### DIRECTION
According to the court opinion, what product was sprayed on the walls of the potato storage facilities?

### TEXT SHOWN
Rudy-Mai Farms v. Peterson, RUDY-MAI

Citation705 P.2d 1071,109 Idaho 116
Decision Date05 September 1985
Docket NumberRUDY-MAI,No. 15581,15581
PartiesFARMS, a partnership, Rio Vista Farms, a partnership, Tuana Farms, a partnership, Tuana Storage, a partnership, Plaintiffs-Appellants, v. Perc PETERSON, DBA Perc Peterson Construction, and Warm Springs Enterprises, Inc., an Idaho Corporation, and Richard Rost, DBA Rost Pyrocreting and Procreting Carboline, Inc., Defendants-Respondents.
CourtCourt of Appeals of Idaho

Kevin F. Trainor, Doerr & Trainor, Twin Falls, and Robert Korb, III, (argued), Kneeland, Laggis, Korb, Collier, Benjamin & Russell, Ketchum, for plaintiffs-appellants.

Paul M. Beeks, Smith & Beeks, Twin Falls, for respondent Peterson. Severt Swenson, Jr., Gooding, for respondent Rost.

Stephen J. McGrath (argued), and William R. Dalling, St. Clair, Hiller, Wood & McGrath, Chartered, Idaho Falls, for respondent Carboline.

Kathryn A. Sticklen and Sidney D. Brown, Quane, Smith, Howard & Hull, Boise, for respondent Warm Springs Enterprises.

BURNETT, Judge.

In 1978 Rudy-Mai Farms and other appellants shown filed this suit against the respondents Peterson and Rost, together with corporate enterprises operated by them. The complaint sought compensation for damage to stored potatoes allegedly caused when a product known as pyrocrete was sprayed on the walls of the storage facilities. In 1984 the district court dismissed this action with prejudice under I.R.C.P. 41(b), for lack of prosecution. On appeal the sole issue is whether the judge abused his discretion in doing so.

The record reflects the following case history. After the complaint was filed, the respondents answered, filed cross-claims and submitted interrogatories to the appellants. The appellants failed to reply to the interrogatories. On October 30, 1978, the court ordered compliance with discovery. The interrogatories were answered during December, 1978, and January, 1979. A deposition was taken by the respondents in May, 1981. No further action is reflected by the record until October 13, 1982, when appellants received notice from the clerk of the court that their complaint would be dismissed "unless a showing of good cause for retention as an active case is made...." Appellants' attorney filed an affidavit averring that settlement negotiations were in process and that if a settlement were not reached "within the next six to eight weeks," a Note of Issue would be filed. The court retained the case on its calendar.

On February 16, 1984, a second notice was sent to the appellants by the clerk. Appellants' counsel submitted another affidavit, reciting that efforts had been made to settle the case and saying that a Note of Issue would be filed if there were no settlement. Counsel for each respondent then filed a motion for involuntary dismissal under I.R.C.P. 41(b). Affidavits in support of these motions stated that there had been no contact with appellants' counsel since June, 1981. In response, Tom Rudy, a partner in Rudy-Mai Farms, filed an affidavit simply explaining why, in his view, the claim against respondents was meritorious. After a hearing, the district court granted the respondents' motion to dismiss.

### Items stored from a collection
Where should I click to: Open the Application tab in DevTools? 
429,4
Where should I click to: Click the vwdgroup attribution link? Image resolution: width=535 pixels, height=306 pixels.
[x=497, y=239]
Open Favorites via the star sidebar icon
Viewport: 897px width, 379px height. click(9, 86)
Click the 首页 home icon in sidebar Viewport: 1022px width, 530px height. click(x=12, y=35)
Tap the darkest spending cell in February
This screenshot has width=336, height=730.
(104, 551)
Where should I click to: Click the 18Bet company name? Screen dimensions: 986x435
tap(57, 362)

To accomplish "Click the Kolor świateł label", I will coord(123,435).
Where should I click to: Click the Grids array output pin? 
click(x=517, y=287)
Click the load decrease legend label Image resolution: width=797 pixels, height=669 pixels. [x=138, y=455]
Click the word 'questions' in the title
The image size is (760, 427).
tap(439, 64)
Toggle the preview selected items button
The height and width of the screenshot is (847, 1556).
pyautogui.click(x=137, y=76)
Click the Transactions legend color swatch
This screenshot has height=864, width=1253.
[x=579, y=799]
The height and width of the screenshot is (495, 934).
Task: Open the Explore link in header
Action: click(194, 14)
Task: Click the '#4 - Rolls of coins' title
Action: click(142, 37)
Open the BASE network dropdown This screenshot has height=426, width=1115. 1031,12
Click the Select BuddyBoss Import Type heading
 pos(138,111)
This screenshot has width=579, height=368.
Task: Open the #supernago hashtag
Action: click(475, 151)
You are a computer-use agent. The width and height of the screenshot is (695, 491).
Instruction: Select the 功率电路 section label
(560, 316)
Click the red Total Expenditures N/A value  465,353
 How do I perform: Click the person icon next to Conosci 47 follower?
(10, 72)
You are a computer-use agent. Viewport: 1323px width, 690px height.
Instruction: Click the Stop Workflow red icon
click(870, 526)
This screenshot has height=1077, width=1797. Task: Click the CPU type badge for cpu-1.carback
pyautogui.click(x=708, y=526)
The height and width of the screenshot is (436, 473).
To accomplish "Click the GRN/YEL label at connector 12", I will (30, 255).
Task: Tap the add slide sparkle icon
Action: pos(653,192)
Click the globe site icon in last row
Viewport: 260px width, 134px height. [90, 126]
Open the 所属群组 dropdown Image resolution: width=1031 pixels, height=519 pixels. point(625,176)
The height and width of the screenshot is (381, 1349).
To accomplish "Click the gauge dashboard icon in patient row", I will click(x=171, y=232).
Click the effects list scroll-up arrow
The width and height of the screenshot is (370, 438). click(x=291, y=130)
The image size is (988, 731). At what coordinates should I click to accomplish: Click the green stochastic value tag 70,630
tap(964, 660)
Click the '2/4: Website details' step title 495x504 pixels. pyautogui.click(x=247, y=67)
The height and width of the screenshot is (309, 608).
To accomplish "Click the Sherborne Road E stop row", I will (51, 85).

### RESPONSE TO THE TASK
Pyrocrete.